══ Records for this task

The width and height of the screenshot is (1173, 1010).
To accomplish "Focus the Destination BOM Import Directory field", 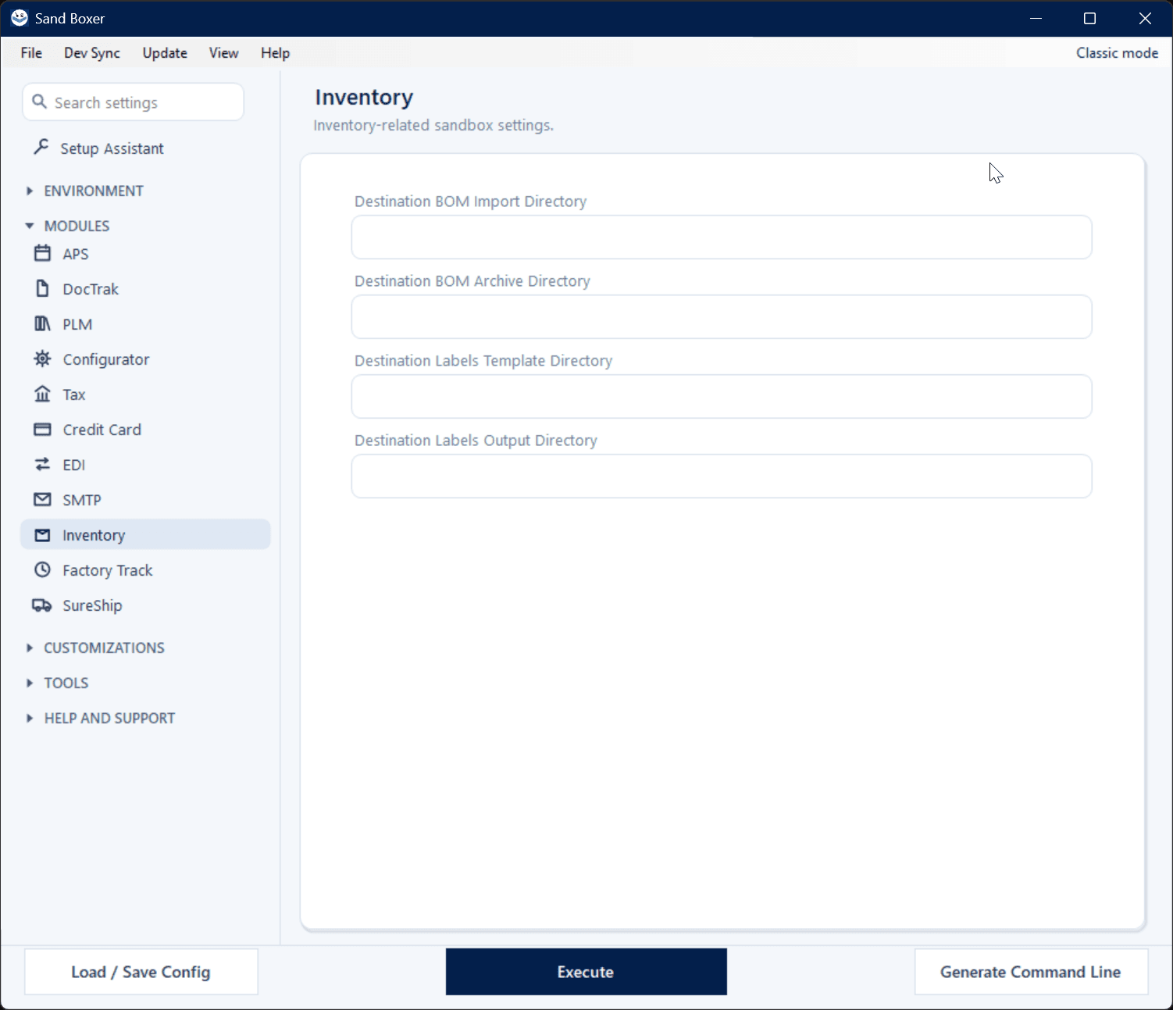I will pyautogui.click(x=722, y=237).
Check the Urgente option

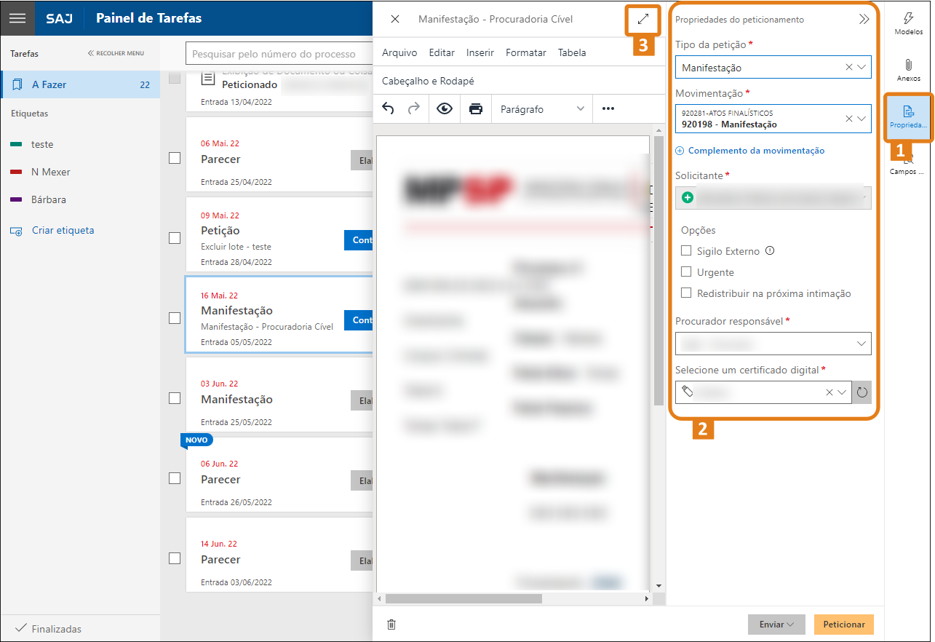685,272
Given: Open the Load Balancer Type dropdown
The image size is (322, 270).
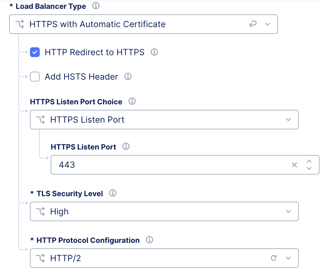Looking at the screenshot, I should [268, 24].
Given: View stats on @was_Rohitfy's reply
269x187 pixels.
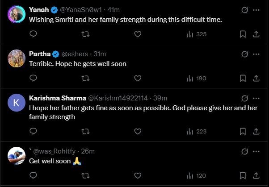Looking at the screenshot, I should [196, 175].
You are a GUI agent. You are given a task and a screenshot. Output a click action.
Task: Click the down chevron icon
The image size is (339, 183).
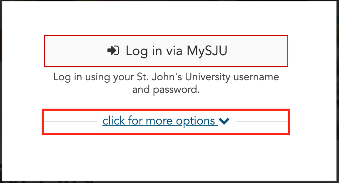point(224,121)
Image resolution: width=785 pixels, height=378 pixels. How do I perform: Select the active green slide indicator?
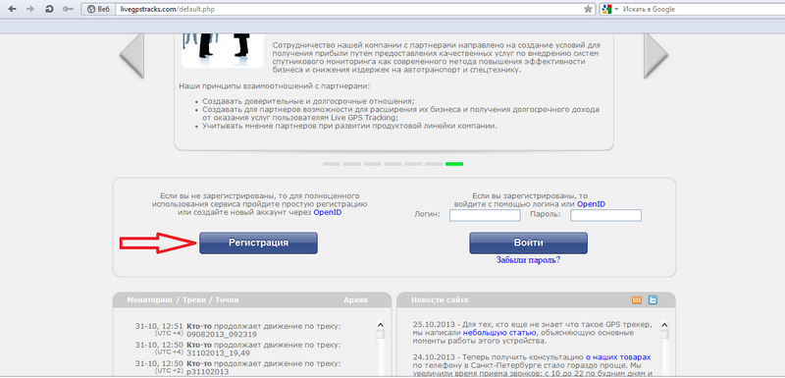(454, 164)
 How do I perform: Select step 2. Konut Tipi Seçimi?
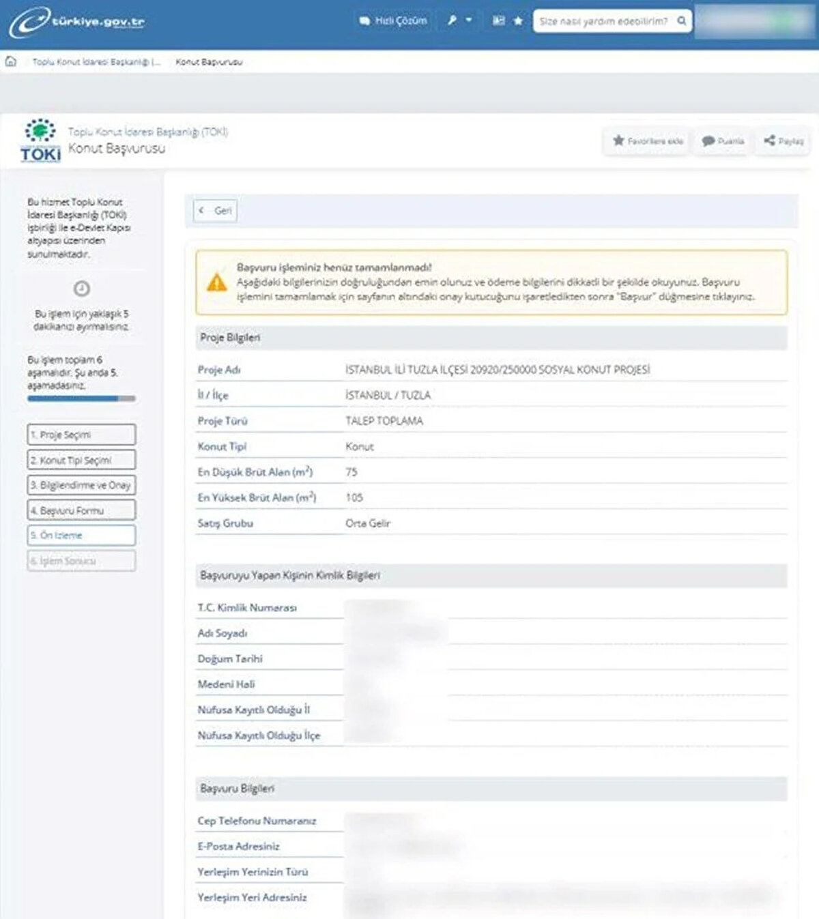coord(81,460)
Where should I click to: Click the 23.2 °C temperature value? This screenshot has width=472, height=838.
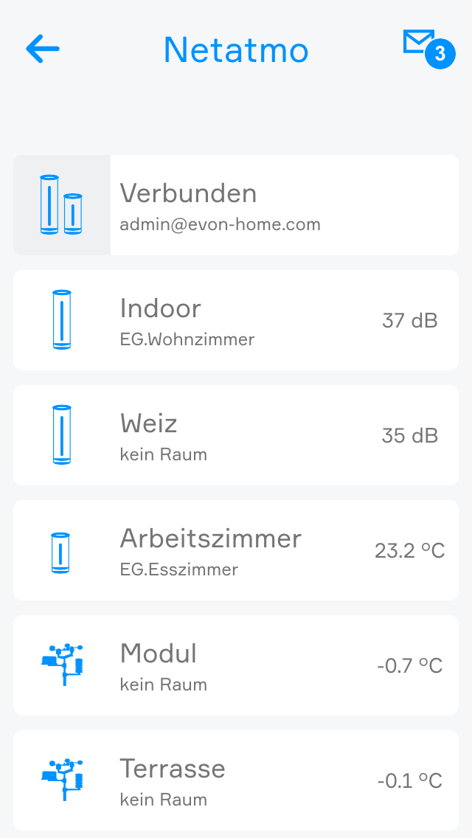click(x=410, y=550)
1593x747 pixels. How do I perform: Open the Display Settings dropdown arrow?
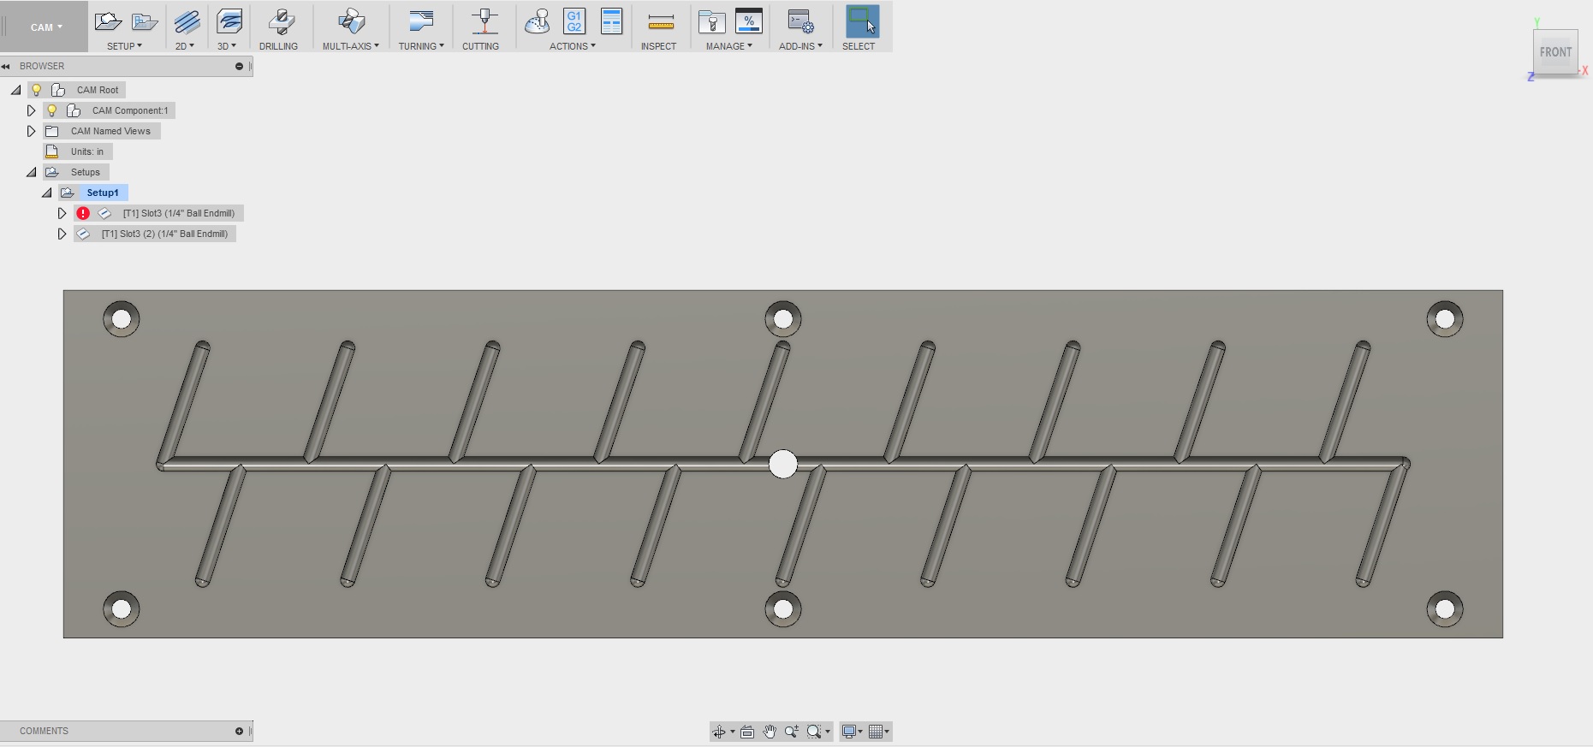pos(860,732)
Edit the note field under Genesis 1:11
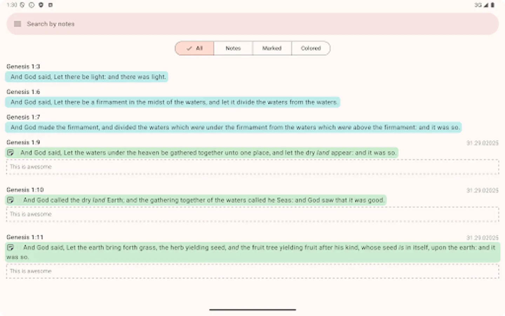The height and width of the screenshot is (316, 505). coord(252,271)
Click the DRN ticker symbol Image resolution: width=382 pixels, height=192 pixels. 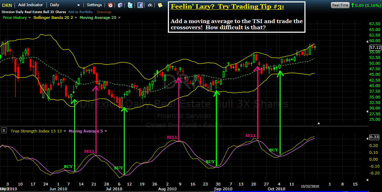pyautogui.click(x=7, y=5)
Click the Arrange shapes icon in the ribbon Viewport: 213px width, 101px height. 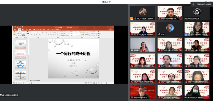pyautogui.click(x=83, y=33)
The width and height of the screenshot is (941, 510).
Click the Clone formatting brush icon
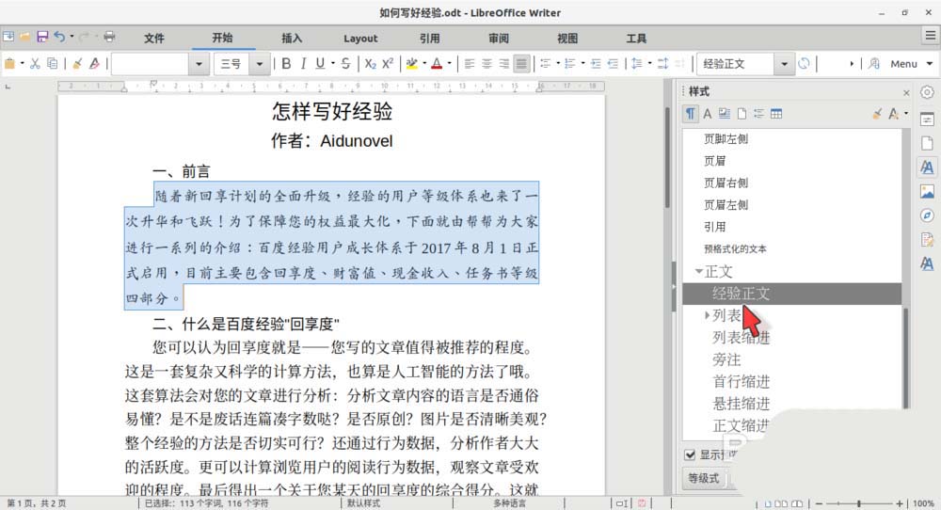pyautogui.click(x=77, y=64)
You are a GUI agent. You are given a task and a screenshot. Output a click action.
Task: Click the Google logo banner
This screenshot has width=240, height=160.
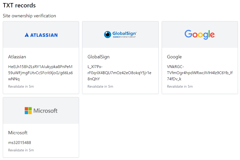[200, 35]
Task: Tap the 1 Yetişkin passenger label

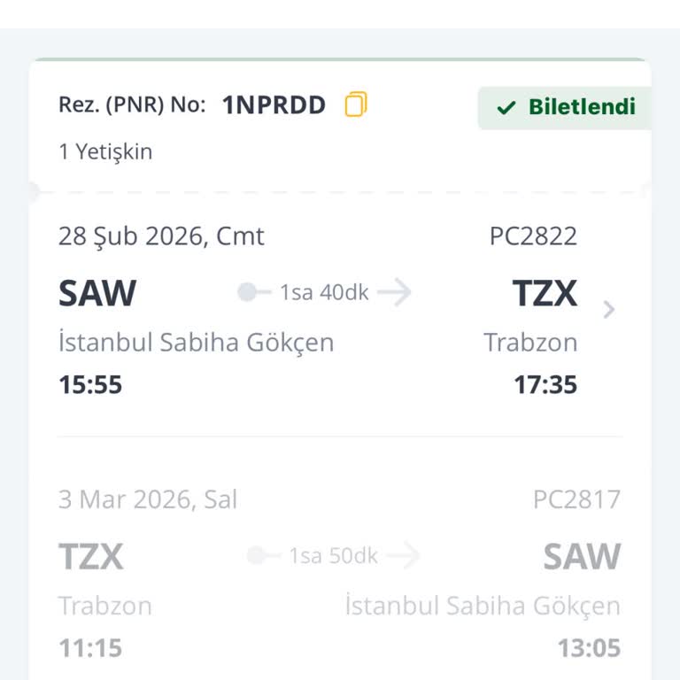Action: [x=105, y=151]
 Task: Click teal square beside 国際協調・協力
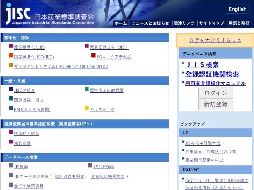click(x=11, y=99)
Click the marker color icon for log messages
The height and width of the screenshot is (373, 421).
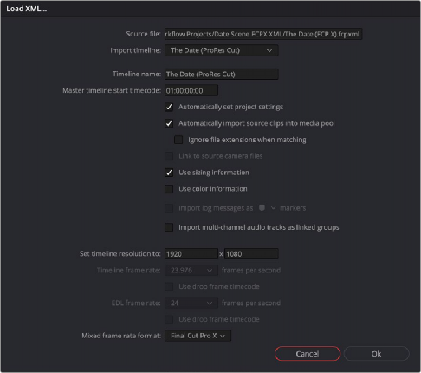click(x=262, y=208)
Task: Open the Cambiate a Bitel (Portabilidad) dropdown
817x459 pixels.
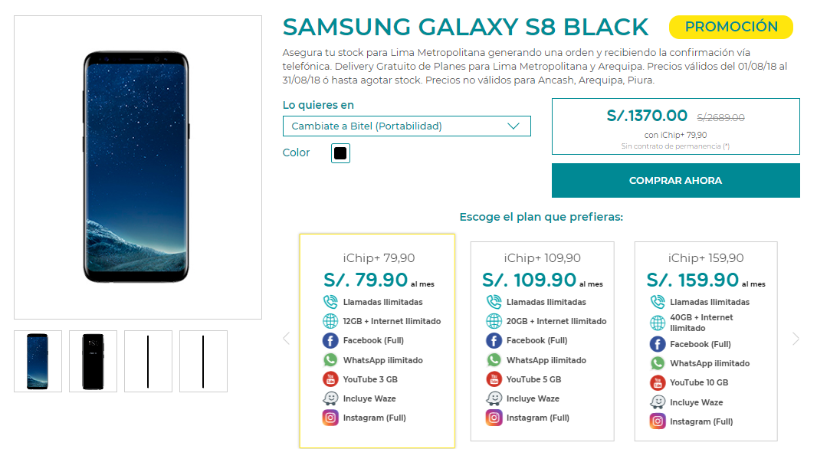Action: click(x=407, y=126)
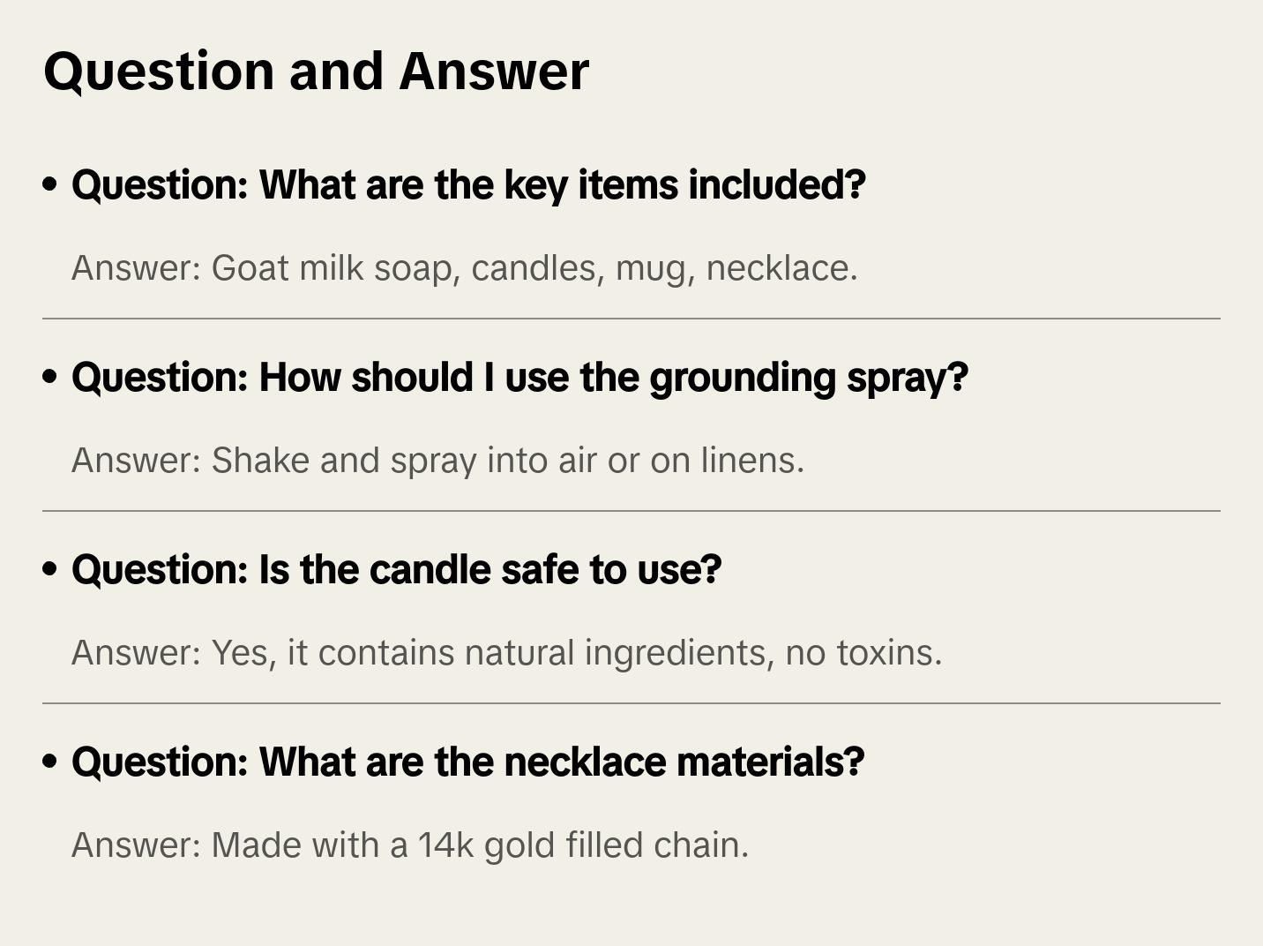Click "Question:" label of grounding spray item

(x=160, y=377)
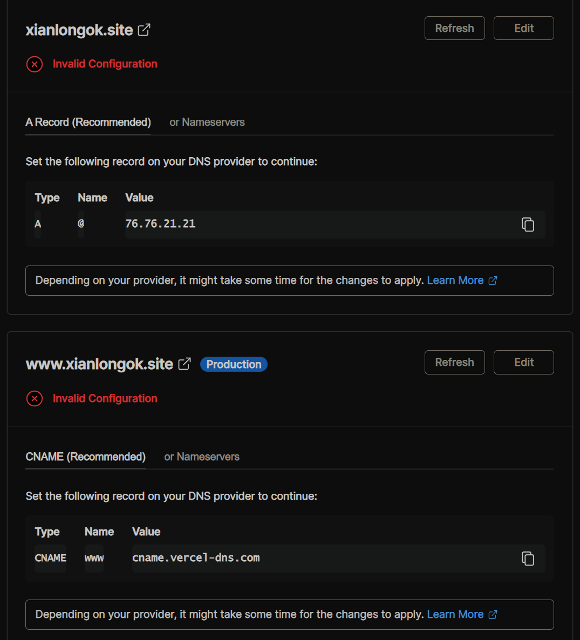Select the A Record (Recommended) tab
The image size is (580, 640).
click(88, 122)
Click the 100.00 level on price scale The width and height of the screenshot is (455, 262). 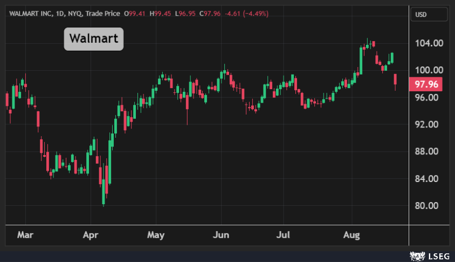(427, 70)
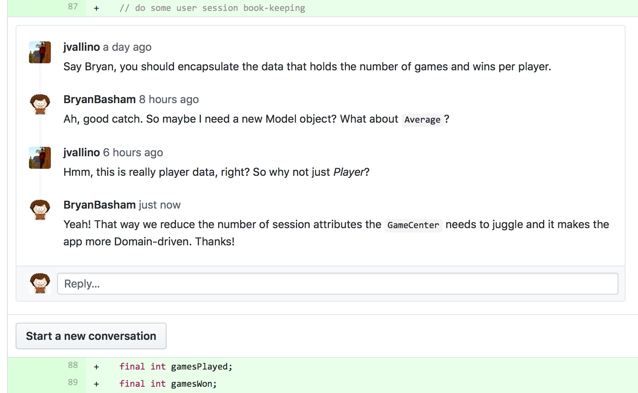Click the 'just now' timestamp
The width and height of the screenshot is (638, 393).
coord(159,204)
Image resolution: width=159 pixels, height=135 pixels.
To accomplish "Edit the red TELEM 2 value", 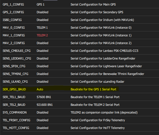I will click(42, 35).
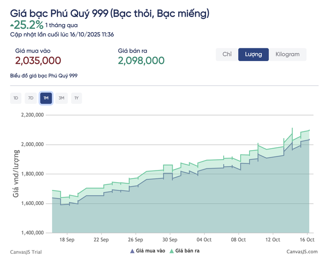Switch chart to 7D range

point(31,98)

════

## [Problem description]
Start at the line containing "Check the Urgente option" above and stop at the line containing "Given: View stats on @was_Rohitfy's reply". Output those lines exactly, both included, but none of the pictures.

## [Output of the task]
Check the Urgente option

685,272
Given: Open the Load Balancer Type dropdown
The image size is (322, 270).
Looking at the screenshot, I should [268, 24].
Given: View stats on @was_Rohitfy's reply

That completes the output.